_DATASET EXCERPTS:_

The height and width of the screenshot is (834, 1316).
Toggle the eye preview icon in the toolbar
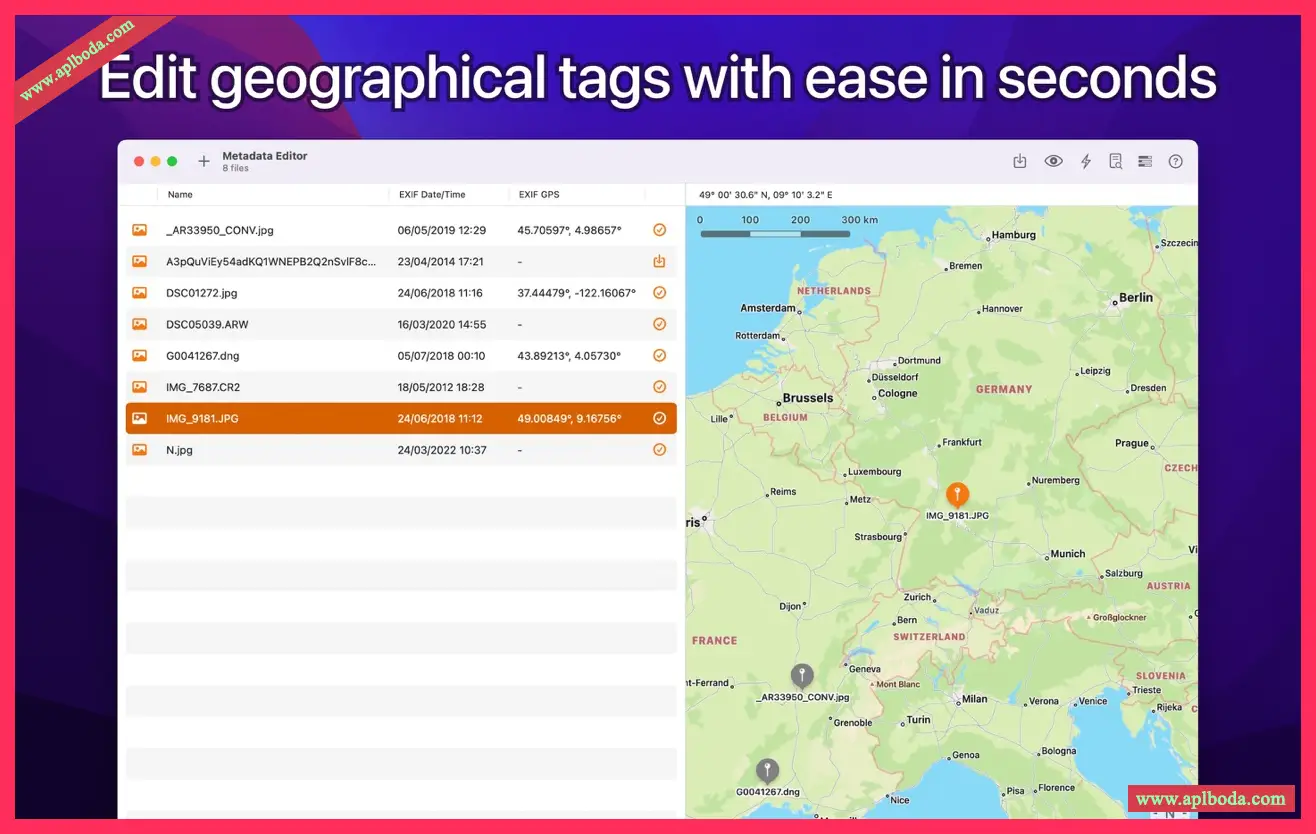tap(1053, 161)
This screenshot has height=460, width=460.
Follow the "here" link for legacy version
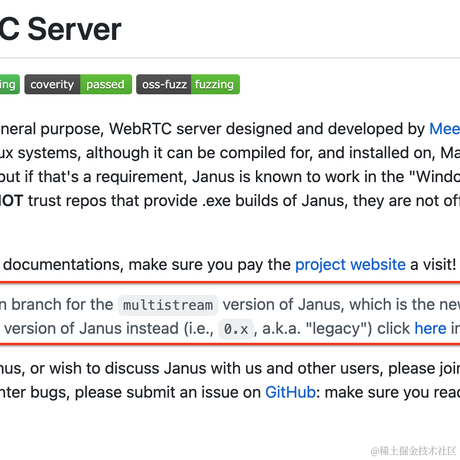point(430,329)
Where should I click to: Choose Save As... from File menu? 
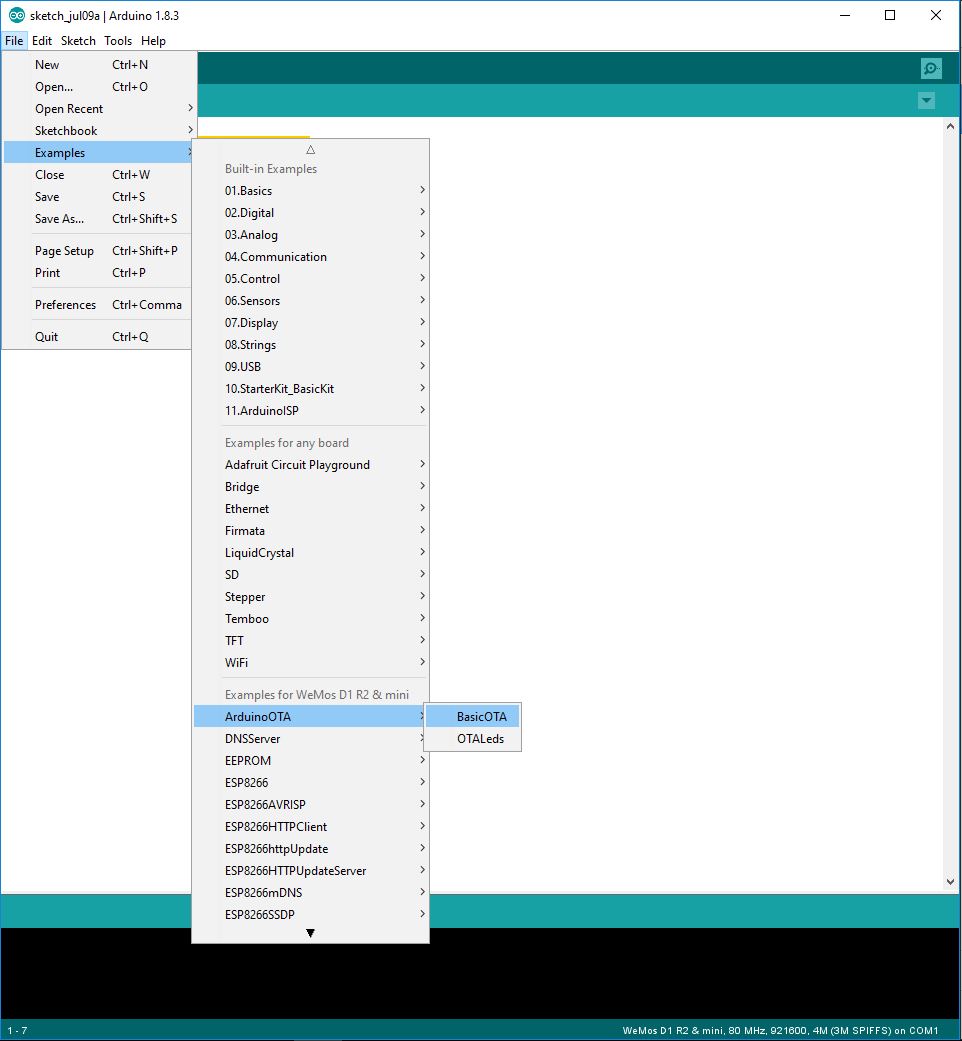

_EXERCISE DIRECTIONS:_
Your answer must be one number: how many lines of the data contain "width".

_ANSWER SPACE:_
2